» MATERIAL FOR THE TASK:
=-=-=

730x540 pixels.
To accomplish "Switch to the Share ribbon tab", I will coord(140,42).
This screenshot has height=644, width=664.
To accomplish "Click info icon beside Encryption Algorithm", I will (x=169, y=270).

=-=-=

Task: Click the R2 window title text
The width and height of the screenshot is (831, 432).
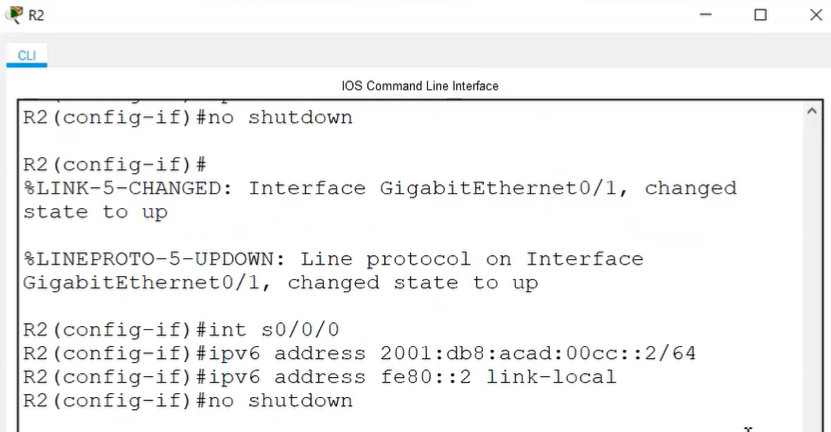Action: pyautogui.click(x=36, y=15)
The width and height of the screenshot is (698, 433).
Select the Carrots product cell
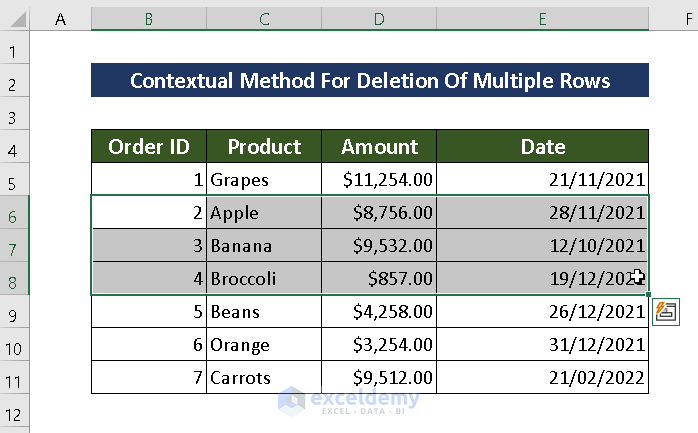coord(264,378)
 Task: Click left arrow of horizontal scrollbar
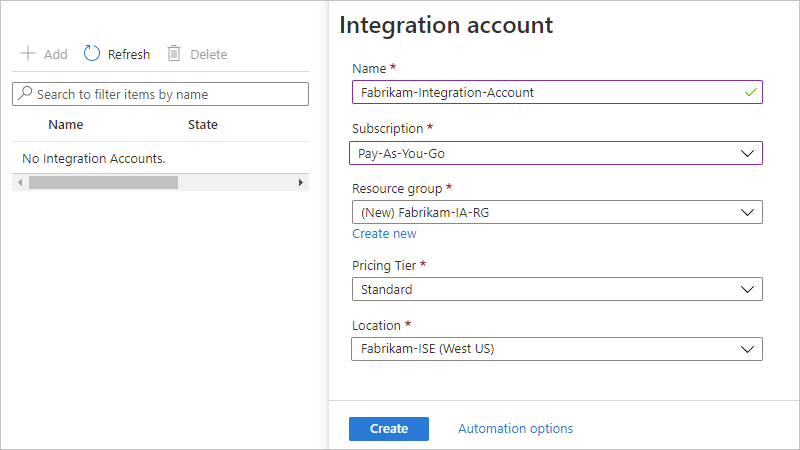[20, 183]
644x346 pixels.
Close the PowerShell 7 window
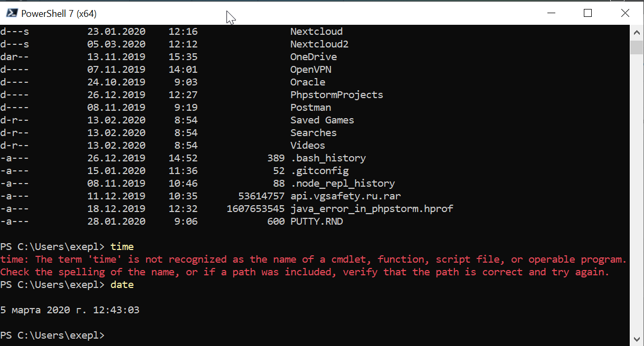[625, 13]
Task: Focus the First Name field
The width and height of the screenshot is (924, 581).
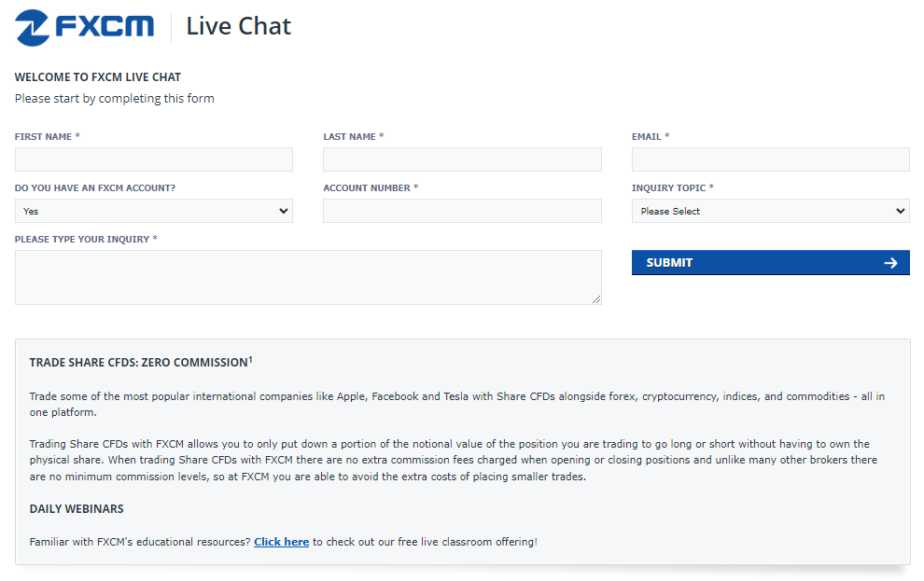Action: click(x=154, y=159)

=-=-=

» EXERCISE REQUIREMENTS: Count how many lines in the data above hold the string "accomplish", and give the number with no other words.

» REPLY TO THE EXERCISE: 2